* WHAT THE TASK ASKS *
Return the lines below in which the string "three" occurs.

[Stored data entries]
++++++++

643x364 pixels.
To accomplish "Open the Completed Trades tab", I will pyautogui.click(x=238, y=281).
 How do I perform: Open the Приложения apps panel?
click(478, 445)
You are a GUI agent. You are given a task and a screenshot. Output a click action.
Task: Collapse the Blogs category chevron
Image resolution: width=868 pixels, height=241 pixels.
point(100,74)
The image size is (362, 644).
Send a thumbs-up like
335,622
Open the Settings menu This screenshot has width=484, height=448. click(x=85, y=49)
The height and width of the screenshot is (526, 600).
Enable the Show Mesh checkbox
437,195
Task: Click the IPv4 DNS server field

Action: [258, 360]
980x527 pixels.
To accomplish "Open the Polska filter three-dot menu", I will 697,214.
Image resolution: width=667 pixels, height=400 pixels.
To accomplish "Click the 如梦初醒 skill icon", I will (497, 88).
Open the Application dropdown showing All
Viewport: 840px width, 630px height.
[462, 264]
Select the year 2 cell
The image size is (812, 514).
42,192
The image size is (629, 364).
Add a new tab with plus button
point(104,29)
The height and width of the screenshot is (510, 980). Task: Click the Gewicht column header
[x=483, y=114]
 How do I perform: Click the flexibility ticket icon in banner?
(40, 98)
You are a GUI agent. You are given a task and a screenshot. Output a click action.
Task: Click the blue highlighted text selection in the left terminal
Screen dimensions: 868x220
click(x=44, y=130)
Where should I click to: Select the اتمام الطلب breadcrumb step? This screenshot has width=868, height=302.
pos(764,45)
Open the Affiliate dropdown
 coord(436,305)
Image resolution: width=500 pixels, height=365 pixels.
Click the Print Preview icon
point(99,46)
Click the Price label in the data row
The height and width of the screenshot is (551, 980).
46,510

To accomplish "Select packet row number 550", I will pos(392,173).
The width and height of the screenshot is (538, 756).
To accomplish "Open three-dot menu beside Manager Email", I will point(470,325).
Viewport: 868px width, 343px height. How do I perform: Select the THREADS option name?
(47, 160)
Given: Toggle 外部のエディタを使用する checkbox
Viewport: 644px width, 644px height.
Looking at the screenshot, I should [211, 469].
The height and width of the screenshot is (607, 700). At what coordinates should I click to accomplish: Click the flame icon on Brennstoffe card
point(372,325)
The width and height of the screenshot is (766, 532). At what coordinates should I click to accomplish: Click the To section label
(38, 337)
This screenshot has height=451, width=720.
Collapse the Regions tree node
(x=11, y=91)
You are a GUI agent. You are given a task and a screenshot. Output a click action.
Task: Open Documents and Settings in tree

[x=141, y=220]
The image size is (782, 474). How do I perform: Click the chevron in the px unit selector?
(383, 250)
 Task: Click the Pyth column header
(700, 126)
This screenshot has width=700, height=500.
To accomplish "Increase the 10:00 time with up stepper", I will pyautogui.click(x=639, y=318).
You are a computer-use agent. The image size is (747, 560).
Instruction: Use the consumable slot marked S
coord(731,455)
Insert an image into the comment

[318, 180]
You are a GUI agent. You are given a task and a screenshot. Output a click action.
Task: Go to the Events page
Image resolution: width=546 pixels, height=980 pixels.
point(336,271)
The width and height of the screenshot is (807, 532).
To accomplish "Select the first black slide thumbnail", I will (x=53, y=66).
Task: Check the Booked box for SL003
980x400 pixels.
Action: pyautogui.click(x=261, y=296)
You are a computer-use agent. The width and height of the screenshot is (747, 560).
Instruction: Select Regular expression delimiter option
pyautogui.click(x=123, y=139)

++++++++

* ANSWER BOX *
To accomplish "Open the Polska filter three-dot menu", I will 697,214.
To accomplish "Open three-dot menu beside Manager Email", I will point(470,325).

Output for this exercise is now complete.